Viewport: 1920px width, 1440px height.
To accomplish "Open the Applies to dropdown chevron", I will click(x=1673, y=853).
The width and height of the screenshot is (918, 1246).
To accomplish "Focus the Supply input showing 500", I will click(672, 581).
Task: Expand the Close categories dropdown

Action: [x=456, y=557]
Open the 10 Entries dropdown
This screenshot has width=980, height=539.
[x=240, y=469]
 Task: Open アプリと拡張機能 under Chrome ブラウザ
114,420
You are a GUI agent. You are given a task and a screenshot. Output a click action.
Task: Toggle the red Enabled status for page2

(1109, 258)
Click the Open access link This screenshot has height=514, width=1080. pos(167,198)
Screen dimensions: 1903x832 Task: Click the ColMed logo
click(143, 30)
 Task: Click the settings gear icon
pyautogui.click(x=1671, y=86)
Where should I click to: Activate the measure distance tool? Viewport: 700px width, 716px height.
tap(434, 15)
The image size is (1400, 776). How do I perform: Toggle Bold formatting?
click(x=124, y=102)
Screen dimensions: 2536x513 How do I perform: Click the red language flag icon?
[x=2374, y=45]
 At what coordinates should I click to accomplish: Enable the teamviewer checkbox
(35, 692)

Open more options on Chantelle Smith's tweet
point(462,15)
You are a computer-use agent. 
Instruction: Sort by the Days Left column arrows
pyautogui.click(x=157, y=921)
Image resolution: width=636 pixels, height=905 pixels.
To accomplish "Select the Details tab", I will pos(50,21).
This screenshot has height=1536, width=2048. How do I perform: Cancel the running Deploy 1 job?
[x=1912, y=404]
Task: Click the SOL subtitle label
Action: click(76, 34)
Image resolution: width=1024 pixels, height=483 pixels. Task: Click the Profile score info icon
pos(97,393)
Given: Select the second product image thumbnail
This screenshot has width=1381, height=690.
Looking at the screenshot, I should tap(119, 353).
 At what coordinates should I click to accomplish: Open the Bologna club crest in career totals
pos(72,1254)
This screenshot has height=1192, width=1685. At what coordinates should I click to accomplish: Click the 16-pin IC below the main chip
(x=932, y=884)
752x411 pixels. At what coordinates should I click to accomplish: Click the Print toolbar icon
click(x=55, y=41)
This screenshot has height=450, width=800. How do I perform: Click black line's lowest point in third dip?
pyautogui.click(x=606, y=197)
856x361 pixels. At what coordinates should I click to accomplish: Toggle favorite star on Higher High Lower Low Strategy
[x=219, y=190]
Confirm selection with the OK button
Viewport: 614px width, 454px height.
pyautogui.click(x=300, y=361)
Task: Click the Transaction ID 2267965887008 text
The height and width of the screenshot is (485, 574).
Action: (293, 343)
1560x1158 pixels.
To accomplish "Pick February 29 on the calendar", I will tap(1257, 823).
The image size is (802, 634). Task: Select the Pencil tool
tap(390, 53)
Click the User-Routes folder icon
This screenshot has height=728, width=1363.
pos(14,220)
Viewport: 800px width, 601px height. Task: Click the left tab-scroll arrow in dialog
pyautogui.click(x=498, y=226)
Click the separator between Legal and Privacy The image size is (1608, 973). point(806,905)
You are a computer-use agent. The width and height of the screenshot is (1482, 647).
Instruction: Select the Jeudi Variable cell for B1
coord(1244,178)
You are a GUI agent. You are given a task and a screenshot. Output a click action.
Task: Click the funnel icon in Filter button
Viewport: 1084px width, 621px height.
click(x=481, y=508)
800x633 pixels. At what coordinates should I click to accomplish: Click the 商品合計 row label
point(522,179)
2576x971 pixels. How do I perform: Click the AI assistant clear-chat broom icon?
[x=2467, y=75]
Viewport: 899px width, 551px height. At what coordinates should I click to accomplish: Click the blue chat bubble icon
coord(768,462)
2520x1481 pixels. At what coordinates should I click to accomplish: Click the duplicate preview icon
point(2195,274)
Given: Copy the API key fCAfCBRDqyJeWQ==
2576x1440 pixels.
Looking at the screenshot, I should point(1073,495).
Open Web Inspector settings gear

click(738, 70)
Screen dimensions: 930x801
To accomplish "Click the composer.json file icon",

* [DIRECTION] Rewrite the entries from the line with "1560x1158 pixels." to the line with "pyautogui.click(x=498, y=226)", both included, keeping every line and its requests. Multiply each click coordinate in the answers by 2.1 and round it to a whole number, rounding halves up.

* [ANSWER TO THIS PROBLEM]
1560x1158 pixels.
To accomplish "Pick February 29 on the calendar", I will tap(2640, 1728).
The image size is (802, 634). Task: Select the Pencil tool
tap(819, 111)
Click the User-Routes folder icon
This screenshot has height=728, width=1363.
pos(29,462)
Viewport: 800px width, 601px height. Task: Click the left tab-scroll arrow in dialog
pyautogui.click(x=1046, y=475)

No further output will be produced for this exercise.